What happens when two AI wrestling in sumo style

AI agents

Have you seen AI wrestling in sumo style? Can AI agent kick a goal? Interesting?

Yes, it was as interesting as it can be. Open AI, a non-profit organization tried to train Ai agents sumo wrestle and Kicking ball into goal.

These AI consist of two agents and both were seeking to maximize their reward. Initially, each agent was rewarded for moving around its environment, exploring its surroundings. Researchers then started narrowing the reward parameters and made them specific to the goal.

In case of Sumo Wrestle, both agents were rewarded for moving or exploring the sumo ring, then rewards made zero in orders to give rewards only for winning and losing. Despite the simple rewards, the agents learn subtle behaviors like tackling, ducking, faking, kicking and catching, and diving for the ball and the specific kick the opponent out of ring.

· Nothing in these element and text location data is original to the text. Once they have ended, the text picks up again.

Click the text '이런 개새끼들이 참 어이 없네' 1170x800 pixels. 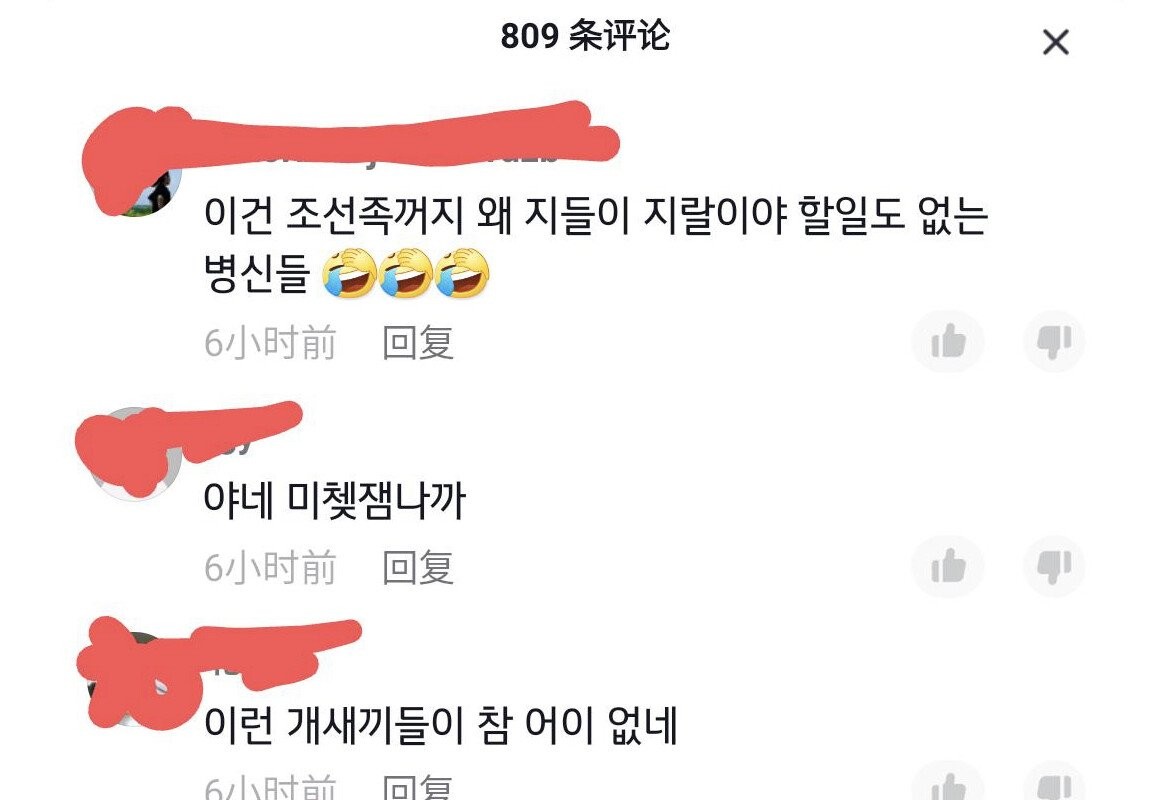[441, 725]
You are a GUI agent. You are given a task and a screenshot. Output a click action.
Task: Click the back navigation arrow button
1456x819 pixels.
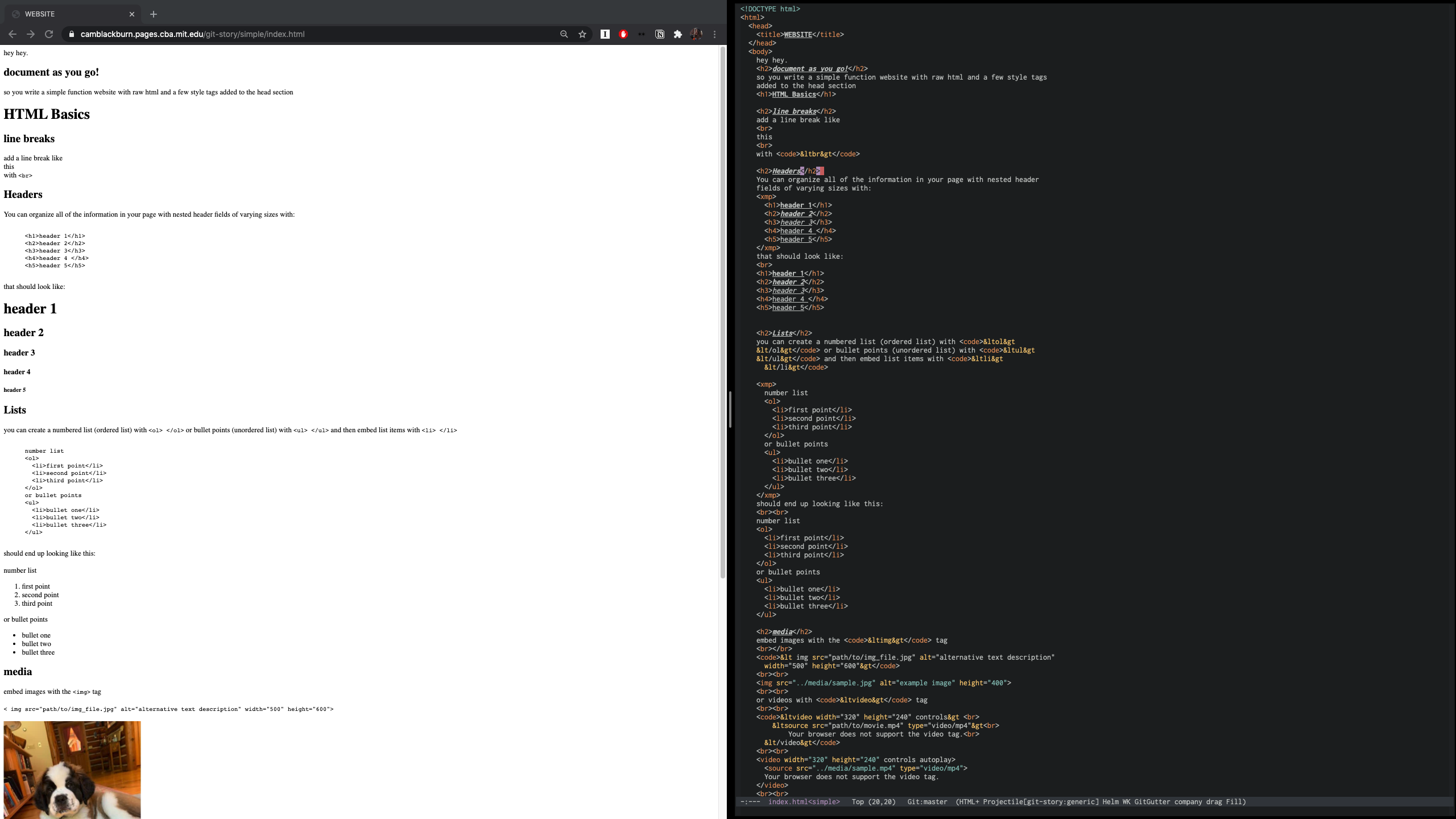click(12, 34)
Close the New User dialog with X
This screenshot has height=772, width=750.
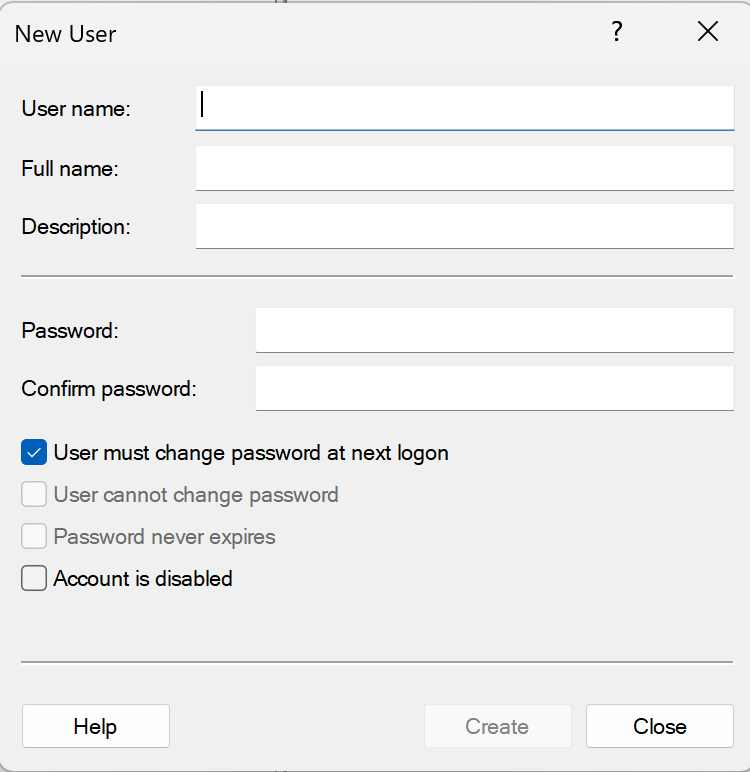click(708, 32)
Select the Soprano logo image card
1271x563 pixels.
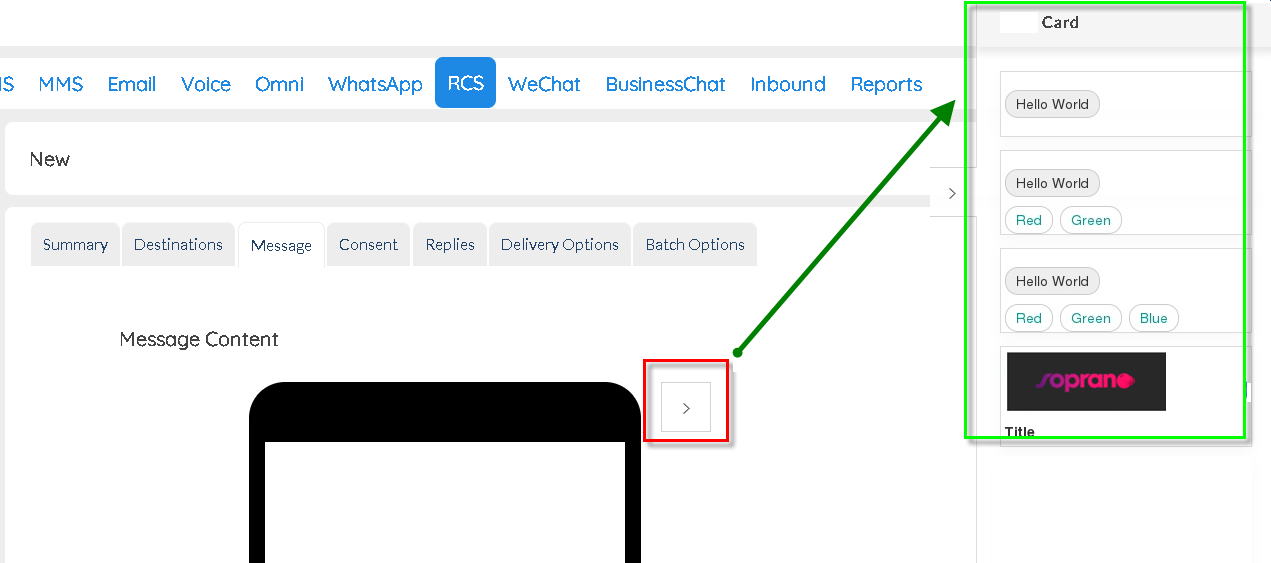[1086, 381]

Each agent’s neural network policy is independently trained. In one case agent was trained individually with self play while agent need to stand against unknown “wind” force that disturb it. The agent managed to stay there despite it never seen that “wind” force.

After each iterations the wrestling skills got better and better. They even taught themself to fool the opponent and managed to fool and finally kick it out of the ring. The same approach worked for other challenges like soccer and tackling. While these are cool tricks, it’s important to remember that all of these behaviors simply reflect optimized solutions to myriad calculations. Sure, they look like humanoids, but it’s all math.

AI is moving very fast towards its height as much of the research is being done in AI. the results are simply awesome.